No, if anything her famous 'we came, we saw, he died" speech about Libya and her 'assad must go" makes her someone I do not want to answer that 3.a.m call, because it will mean war. I will never elect RandPaul because his DOMESTIC agenda is little more than genocide disguised as tax reform, but as far as foriegn policy, he comes at least willing to try peace.
cheapdate
(3,811 posts)She gains more support than she loses for her hawkish ways. But she does lose some support.
The conventional wisdom is correct here. Clinton will be a formidable candidate if she runs. She leads every potential GOP candidate by appreciable margins, some by double-digits, in every credible poll.
Americans will turn out to vote for her in big numbers.
betterdemsonly
(1,967 posts)everytime he appeared to be making hawkish moves, mostly under the influence of Clinton's neocon friends,I think your view is seriously delusional.
cheapdate
(3,811 posts)You've followed the president's approval ratings and you've observed that it rises and falls in response to whether his moves in foreign policy are hawkish or dovish?
I suppose you observed a noticeable positive bump in December 2012 when the last combat brigade left Iraq and you probably observed a negative bump when he announced a new military partnership with Australia?
Anyway, I'm not delusional.

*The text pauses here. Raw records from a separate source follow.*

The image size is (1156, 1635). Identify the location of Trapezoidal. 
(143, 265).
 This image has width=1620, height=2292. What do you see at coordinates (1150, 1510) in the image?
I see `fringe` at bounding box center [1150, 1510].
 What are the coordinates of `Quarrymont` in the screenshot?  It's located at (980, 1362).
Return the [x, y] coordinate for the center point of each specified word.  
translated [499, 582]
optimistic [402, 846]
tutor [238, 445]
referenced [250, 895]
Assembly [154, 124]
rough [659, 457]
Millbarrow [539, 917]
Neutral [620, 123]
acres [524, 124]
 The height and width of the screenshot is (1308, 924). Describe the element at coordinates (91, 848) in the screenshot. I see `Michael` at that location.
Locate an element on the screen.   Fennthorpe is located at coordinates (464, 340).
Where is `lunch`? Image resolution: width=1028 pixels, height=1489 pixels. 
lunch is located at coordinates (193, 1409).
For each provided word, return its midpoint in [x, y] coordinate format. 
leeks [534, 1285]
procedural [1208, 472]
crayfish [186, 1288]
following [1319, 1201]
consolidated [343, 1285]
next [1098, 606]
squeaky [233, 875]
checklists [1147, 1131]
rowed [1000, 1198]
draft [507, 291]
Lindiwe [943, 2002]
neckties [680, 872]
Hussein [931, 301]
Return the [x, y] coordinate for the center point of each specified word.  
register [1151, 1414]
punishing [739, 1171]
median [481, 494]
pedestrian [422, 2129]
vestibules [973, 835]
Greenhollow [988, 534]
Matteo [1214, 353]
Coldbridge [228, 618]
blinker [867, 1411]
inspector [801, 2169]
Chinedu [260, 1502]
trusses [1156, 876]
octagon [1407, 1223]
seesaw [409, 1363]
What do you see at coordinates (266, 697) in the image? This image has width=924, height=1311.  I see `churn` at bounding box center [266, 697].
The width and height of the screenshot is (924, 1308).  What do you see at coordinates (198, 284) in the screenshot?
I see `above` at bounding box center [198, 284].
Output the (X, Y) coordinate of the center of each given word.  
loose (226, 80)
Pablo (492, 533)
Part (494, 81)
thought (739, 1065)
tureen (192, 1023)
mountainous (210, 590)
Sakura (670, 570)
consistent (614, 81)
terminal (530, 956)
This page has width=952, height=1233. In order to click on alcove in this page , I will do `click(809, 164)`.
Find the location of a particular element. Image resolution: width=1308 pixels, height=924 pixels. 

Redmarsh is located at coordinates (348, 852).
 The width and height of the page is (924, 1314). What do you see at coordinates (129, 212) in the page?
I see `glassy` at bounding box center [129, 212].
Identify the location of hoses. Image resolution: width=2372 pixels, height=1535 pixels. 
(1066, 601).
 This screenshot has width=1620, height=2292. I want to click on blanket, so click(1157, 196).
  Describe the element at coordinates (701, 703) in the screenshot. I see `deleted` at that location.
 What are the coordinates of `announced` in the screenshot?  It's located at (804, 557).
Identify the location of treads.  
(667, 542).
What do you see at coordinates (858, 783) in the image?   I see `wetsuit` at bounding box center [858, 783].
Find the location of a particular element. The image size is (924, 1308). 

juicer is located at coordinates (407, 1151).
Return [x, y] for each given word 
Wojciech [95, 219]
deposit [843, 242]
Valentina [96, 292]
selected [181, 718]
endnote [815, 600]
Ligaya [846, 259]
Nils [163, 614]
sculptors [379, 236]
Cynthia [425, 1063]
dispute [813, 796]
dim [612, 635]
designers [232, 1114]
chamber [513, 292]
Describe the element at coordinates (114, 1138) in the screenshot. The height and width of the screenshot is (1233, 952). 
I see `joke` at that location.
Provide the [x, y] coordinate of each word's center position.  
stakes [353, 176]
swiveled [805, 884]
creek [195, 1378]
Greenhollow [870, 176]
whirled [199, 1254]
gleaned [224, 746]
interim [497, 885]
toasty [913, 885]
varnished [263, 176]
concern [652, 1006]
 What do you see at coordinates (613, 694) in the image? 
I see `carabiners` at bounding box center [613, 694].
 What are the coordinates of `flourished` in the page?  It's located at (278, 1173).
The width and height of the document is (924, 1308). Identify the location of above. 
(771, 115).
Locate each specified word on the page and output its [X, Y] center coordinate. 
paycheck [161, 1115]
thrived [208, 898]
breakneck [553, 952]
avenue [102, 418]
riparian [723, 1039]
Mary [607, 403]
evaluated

Quite the opposite. The strength of a hypothetical Hillary Clinton candidacy is not a delusion. As much as anything can be a "fact" in the shifting world of politics, it's a fact. You can ignore the consensus view of every, serious and credible national opinion survey if you want to.
But the reality is this. At this moment, Nate Silver has the GOP at a 60% probability of taking the senate in November. You can ignore that one too, but that's the reality. And Hillary Clinton, warhawk and corporation-lover that she is, bests every GOP candidate by a wide margin in every major nationwide opinion poll that has polled on that question.
If she runs, and she hasn't committed one way or the other, she'll likely win both the nomination and the office. If she doesn't run, the next president will probably be a Republican.
Motown_Johnny
(22,308 posts)Americans just don't vote for our top diplomats when it comes to electing a Commander In Chief, so the Sec. of State experience really isn't helpful.
She already ran on being First Lady for 8 years, and that didn't work. She ended up claiming to have dodged sniper bullets in Bosnia, flip flopping on NAFTA and trying to explain why her health care reform attempt failed.
All she really has is her time in The Senate. Her Iraq War vote, and the impassioned speech she gave urging others to vote for war, overshadows it. Not exactly something you want to base a Presidential bid on.
I will admit that she has done some good work to advance women's rights both here at home and abroad, but that is really about it.